Estimate of Russian use suggests Moscow is eroding a major Ukrainian battlefield advantage
Ukraine’s top military-intelligence officer said Russian invasion forces in his country are using thousands of Starlink satellite internet terminals, and that the network has been active in occupied parts of Ukraine for “quite a long time.”
Lt. Gen. Kyrylo Budanov’s comments in an interview suggest that Russia is starting to acquire Starlink terminals, made by Elon Musk’s SpaceX, at a scale that could cut into a major Ukrainian battlefield advantage. Ukraine’s government said last year that around 42,000 terminals are used by the military, hospitals, businesses and aid organizations.
Starlink, which is more secure than cell or radio signals, is considered so vital to Ukrainian operations that the Pentagon struck a deal with SpaceX last year to help fund access for Kyiv’s forces. Up to now, Russian forces have had no similarly secure communications system.
Russian private firms buy the terminals off intermediaries who pass off purchases as for personal use and deliver the equipment to Russia via neighboring countries, including former Soviet republics, Budanov said.

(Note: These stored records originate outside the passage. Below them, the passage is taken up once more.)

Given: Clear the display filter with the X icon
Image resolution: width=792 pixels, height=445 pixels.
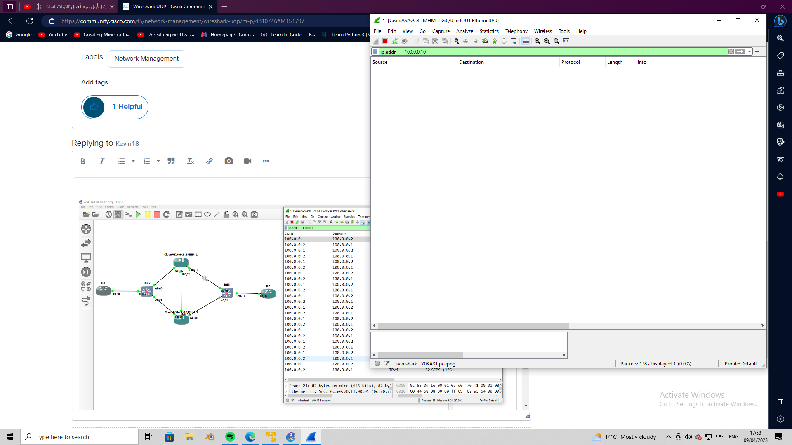Looking at the screenshot, I should 731,52.
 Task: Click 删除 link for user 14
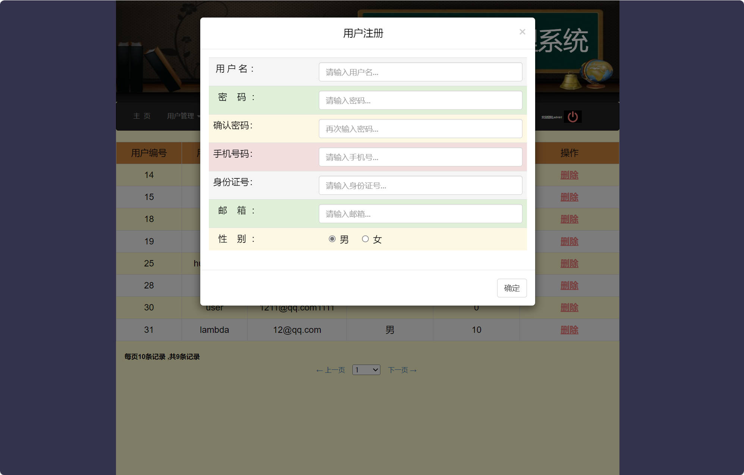(x=569, y=175)
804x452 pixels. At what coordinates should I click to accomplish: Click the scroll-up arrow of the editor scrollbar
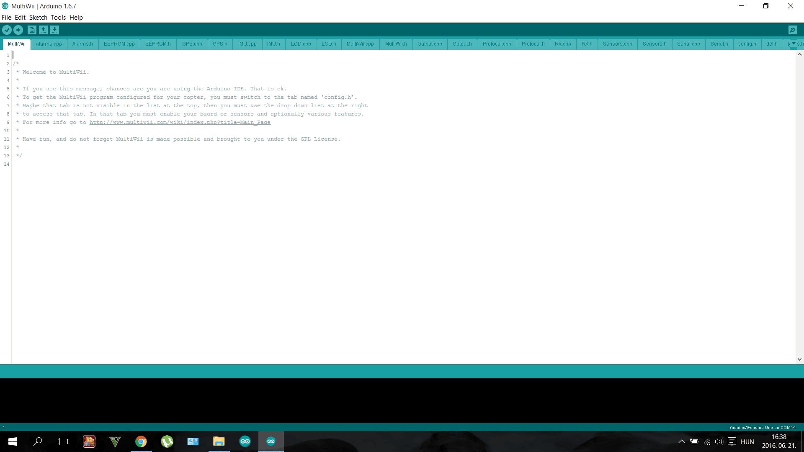click(799, 54)
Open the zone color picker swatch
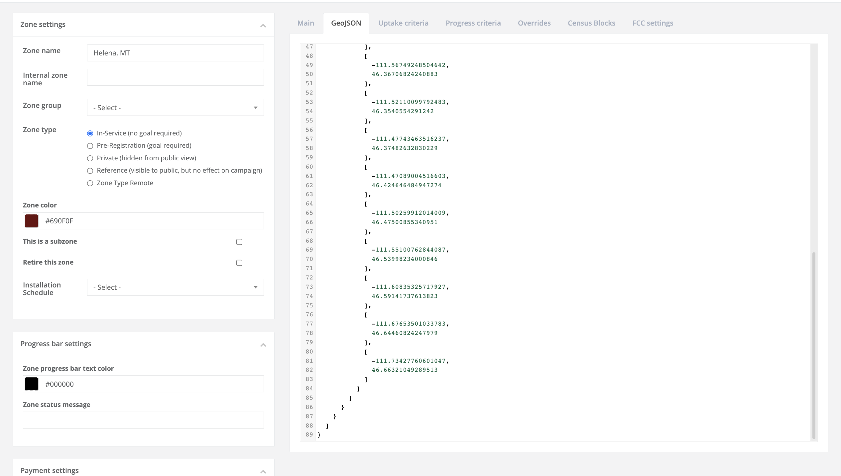 31,221
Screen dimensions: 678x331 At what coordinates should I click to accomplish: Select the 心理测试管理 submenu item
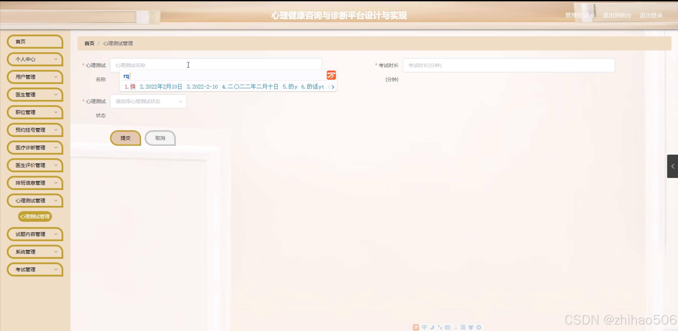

Russian army units down to company level were seeking to acquire Starlink terminals, often by collecting money for the purchases, he said.
“It’s an open market,” said Budanov, who heads Ukraine’s military-intelligence agency, known as HUR. “It’s not a military item.”
A search for Starlink terminals on Russian search engine Yandex.ru yields numerous dealers in Moscow and outside the Russian capital who promise to install the systems across the country and the Russian-occupied territories of Ukraine.